START DATA TO EXAMINE

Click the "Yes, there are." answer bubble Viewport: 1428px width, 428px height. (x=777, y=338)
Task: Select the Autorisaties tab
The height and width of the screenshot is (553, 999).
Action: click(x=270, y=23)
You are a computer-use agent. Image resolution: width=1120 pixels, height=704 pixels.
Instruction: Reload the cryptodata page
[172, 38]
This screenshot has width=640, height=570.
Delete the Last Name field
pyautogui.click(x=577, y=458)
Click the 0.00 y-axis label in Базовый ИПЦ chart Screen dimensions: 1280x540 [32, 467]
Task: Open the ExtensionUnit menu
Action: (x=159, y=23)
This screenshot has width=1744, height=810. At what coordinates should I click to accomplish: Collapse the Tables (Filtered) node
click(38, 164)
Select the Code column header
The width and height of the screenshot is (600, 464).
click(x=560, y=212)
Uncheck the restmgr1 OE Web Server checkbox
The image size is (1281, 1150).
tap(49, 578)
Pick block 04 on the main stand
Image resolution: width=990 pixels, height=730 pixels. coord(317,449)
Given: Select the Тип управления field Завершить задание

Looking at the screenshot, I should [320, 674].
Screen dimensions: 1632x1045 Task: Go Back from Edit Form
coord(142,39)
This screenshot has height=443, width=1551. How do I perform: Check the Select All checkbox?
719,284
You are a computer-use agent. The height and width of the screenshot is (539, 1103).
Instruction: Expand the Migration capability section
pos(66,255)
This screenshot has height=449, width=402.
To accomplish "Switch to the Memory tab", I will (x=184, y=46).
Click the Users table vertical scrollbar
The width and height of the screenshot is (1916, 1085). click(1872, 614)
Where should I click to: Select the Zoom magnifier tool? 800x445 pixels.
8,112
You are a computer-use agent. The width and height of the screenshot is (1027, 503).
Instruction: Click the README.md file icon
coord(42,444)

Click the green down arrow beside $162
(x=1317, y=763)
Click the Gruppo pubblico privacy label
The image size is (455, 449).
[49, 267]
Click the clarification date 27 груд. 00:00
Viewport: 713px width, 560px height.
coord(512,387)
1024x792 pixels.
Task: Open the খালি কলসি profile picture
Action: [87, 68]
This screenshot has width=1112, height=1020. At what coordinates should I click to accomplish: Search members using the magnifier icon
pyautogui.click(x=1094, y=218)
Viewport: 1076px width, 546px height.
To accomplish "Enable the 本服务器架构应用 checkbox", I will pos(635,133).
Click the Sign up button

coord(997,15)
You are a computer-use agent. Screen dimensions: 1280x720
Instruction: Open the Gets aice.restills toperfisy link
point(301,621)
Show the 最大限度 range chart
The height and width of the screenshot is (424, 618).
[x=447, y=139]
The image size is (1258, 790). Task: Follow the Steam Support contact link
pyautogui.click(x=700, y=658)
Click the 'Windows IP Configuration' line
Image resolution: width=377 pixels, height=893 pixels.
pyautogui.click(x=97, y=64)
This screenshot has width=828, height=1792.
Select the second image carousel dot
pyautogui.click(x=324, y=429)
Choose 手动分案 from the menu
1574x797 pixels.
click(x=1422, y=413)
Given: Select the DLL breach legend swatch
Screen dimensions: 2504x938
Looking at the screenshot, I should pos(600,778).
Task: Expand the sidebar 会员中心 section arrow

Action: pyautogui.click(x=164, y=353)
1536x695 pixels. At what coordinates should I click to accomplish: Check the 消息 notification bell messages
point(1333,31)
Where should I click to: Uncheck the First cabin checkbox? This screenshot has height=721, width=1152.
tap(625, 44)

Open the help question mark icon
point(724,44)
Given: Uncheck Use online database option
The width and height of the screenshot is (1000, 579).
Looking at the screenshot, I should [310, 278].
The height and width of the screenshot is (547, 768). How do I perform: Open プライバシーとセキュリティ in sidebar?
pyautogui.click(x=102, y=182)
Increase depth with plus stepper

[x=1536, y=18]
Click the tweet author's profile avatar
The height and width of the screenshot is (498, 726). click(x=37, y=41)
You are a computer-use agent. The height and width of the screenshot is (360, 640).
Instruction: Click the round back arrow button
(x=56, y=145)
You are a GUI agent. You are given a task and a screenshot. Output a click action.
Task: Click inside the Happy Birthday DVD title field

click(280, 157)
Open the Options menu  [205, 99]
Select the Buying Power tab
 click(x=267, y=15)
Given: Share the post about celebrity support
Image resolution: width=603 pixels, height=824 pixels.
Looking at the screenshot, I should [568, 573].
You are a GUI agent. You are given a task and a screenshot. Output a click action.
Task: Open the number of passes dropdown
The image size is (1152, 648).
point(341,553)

END DATA TO EXAMINE

Starting at the line with "Click the tweet author's profile avatar", restate every line word for word through the end of the listing above.

# [ANSWER SPACE]
Click the tweet author's profile avatar
The height and width of the screenshot is (498, 726). click(x=37, y=41)
You are a computer-use agent. The height and width of the screenshot is (360, 640).
Instruction: Click the round back arrow button
(x=56, y=145)
You are a GUI agent. You are given a task and a screenshot. Output a click action.
Task: Click inside the Happy Birthday DVD title field

click(280, 157)
Open the Options menu  [205, 99]
Select the Buying Power tab
 click(x=267, y=15)
Given: Share the post about celebrity support
Image resolution: width=603 pixels, height=824 pixels.
Looking at the screenshot, I should [568, 573].
You are a GUI agent. You are given a task and a screenshot. Output a click action.
Task: Open the number of passes dropdown
The image size is (1152, 648).
point(341,553)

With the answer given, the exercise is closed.